EXERCISE OBJECTIVE: Exactly reproduce the line containing "Task: Click the bold 6065 results count" and all later lines to the end of the entries, leaving the pictures out of your copy.

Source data

★ ★ ★ ★

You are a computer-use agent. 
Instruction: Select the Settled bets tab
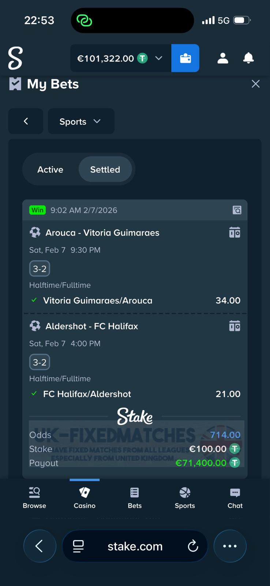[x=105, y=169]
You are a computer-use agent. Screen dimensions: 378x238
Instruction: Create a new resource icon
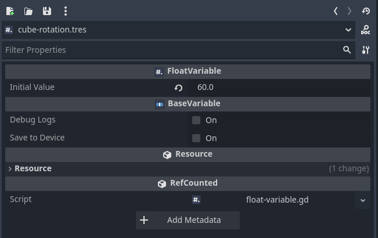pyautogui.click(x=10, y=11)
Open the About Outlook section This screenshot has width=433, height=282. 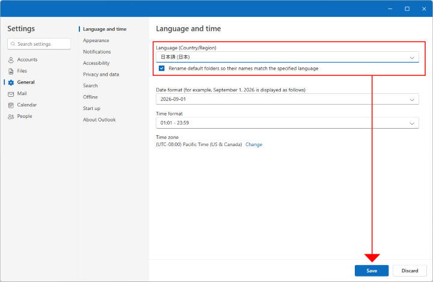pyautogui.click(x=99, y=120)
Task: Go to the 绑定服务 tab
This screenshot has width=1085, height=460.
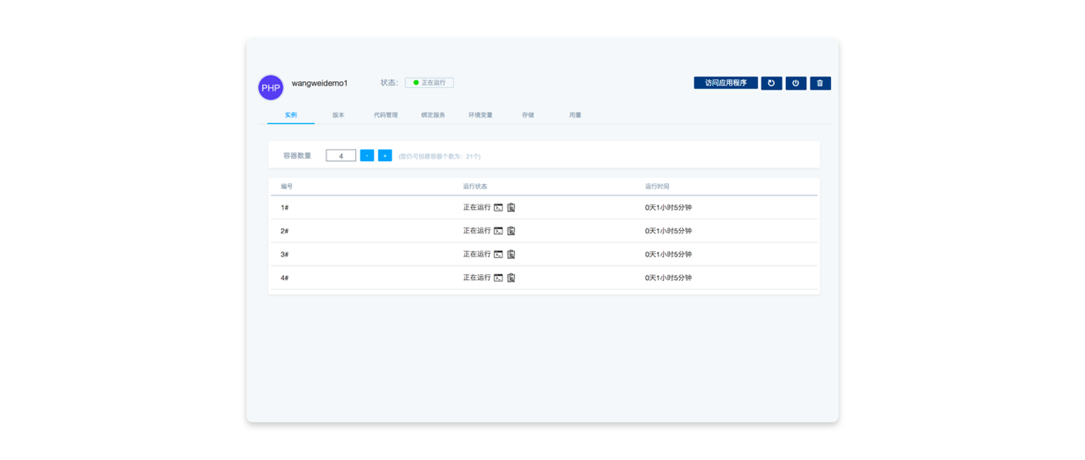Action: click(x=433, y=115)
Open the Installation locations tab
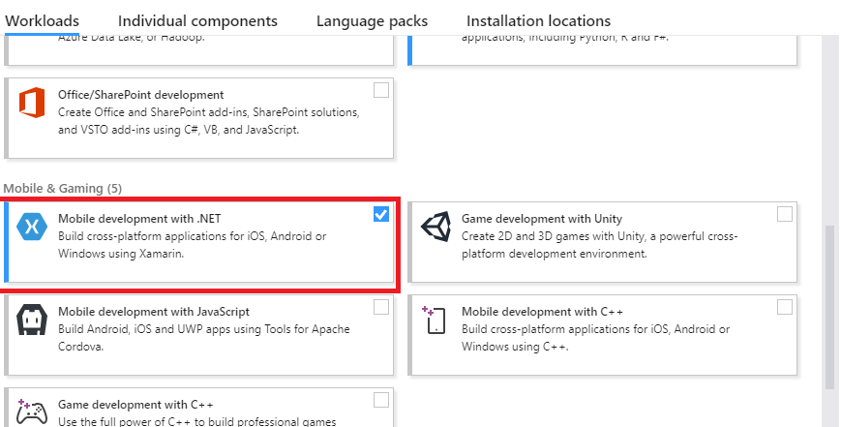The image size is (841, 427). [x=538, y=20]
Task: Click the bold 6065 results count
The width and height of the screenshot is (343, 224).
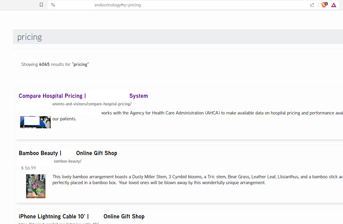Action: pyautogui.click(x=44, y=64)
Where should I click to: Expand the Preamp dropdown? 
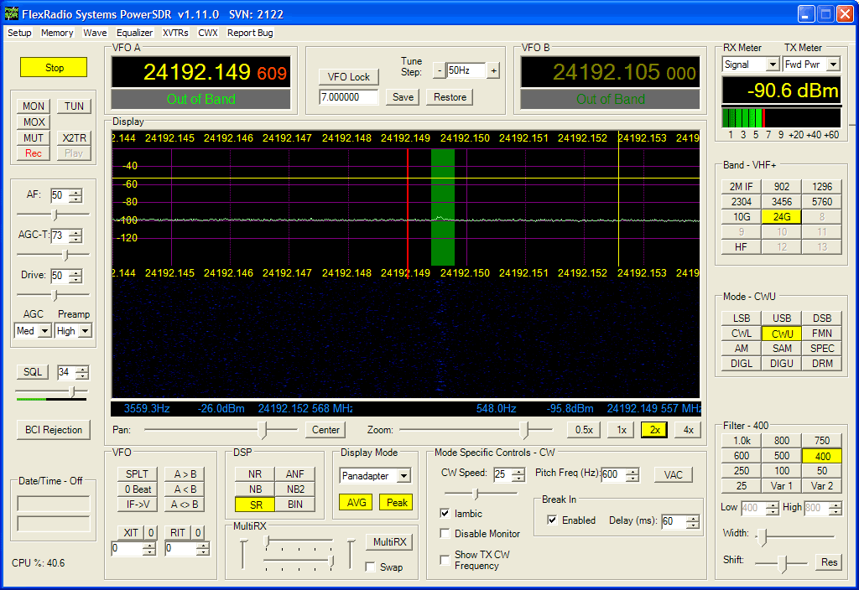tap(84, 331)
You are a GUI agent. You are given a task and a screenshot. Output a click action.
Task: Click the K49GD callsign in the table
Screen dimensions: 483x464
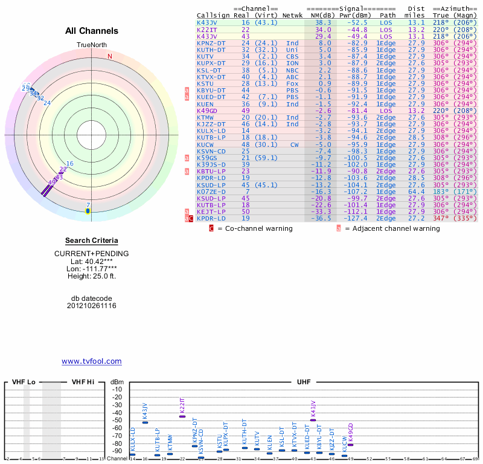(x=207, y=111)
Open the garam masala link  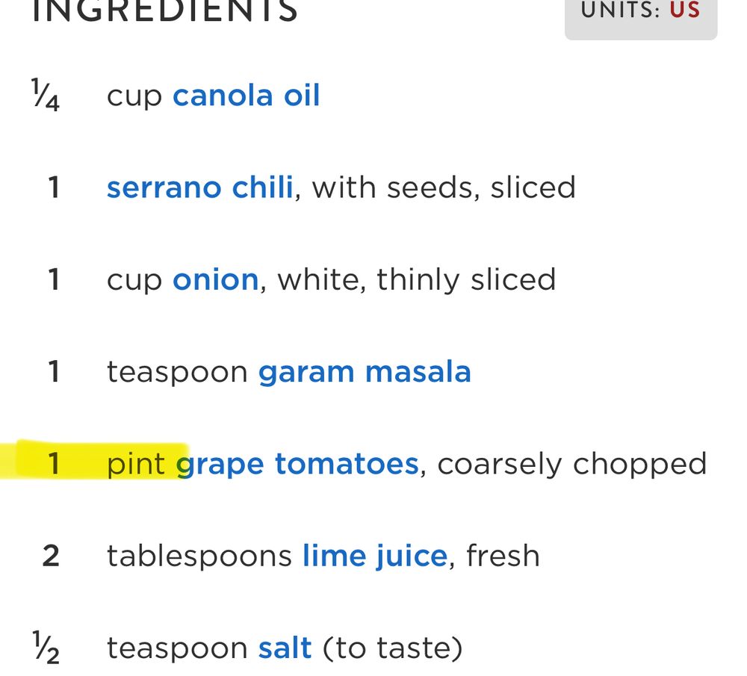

★ ★ ★ ★

WORKED SOLUTION:
Task: Click the bold 6065 results count
The width and height of the screenshot is (343, 224).
Action: pyautogui.click(x=44, y=64)
Where should I click to: Expand the Preamp dropdown? 
tap(84, 331)
You are a GUI agent. You are given a task and a screenshot. Output a click action.
Task: Click the K49GD callsign in the table
Screen dimensions: 483x464
(x=207, y=111)
Open the garam masala link  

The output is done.